:: The task ::
Go from the first line below to the one with "Given: Tap the Bluetooth status icon" and print each line exactly.

=== Begin Enclosure ===

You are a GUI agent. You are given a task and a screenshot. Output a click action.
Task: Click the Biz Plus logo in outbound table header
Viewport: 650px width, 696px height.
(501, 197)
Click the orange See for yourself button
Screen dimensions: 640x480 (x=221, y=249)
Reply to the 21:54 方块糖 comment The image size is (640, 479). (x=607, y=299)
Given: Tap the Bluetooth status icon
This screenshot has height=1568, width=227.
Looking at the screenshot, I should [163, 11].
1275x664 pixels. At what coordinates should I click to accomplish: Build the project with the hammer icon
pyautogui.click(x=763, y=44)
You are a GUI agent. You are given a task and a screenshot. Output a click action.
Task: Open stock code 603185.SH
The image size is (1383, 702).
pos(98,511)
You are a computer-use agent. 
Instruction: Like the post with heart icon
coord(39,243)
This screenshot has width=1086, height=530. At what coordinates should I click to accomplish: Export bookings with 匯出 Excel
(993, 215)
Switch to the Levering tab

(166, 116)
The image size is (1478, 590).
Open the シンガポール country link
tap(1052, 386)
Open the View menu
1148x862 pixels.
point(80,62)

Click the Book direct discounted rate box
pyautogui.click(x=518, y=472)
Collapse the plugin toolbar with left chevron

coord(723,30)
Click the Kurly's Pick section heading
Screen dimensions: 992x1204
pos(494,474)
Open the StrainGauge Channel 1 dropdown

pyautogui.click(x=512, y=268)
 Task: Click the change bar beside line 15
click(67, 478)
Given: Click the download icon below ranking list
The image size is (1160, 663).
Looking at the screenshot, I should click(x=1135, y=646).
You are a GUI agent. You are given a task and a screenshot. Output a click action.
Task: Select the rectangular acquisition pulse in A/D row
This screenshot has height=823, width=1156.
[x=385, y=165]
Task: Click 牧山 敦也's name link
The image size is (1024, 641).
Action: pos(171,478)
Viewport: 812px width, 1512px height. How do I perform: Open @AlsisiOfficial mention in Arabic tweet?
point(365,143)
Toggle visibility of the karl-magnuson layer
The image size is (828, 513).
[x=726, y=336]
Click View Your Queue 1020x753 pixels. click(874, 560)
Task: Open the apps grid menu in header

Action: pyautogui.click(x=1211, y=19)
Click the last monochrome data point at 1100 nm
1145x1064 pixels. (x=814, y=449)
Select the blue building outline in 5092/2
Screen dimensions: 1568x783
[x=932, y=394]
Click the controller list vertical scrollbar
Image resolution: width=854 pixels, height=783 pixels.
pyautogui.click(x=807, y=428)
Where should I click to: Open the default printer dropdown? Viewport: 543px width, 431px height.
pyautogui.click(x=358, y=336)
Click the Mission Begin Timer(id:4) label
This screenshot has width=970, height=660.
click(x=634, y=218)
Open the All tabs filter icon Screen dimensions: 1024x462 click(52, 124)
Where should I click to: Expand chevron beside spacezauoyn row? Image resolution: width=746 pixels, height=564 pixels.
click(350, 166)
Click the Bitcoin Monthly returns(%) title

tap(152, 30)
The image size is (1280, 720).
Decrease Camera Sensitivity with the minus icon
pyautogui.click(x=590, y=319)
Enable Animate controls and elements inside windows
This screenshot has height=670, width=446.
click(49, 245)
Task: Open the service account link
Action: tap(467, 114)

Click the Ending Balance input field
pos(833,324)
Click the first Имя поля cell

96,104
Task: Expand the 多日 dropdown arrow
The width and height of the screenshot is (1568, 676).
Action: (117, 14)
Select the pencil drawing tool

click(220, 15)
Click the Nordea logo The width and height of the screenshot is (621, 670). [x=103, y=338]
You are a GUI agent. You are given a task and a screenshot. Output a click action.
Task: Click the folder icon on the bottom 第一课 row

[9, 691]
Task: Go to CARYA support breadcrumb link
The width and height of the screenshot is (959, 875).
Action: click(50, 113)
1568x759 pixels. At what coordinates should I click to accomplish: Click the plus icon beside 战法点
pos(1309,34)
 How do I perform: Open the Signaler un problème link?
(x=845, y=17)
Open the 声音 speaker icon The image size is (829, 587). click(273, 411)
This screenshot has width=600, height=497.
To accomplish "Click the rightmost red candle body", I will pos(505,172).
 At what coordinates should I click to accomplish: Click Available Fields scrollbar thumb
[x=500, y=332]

=== End Enclosure ===

:: Your solution ::
You are a GUI agent. You are given a task and a screenshot. Output a click action.
Task: Click the Biz Plus logo in outbound table header
Viewport: 650px width, 696px height.
(501, 197)
Click the orange See for yourself button
Screen dimensions: 640x480 (x=221, y=249)
Reply to the 21:54 方块糖 comment The image size is (640, 479). (x=607, y=299)
Given: Tap the Bluetooth status icon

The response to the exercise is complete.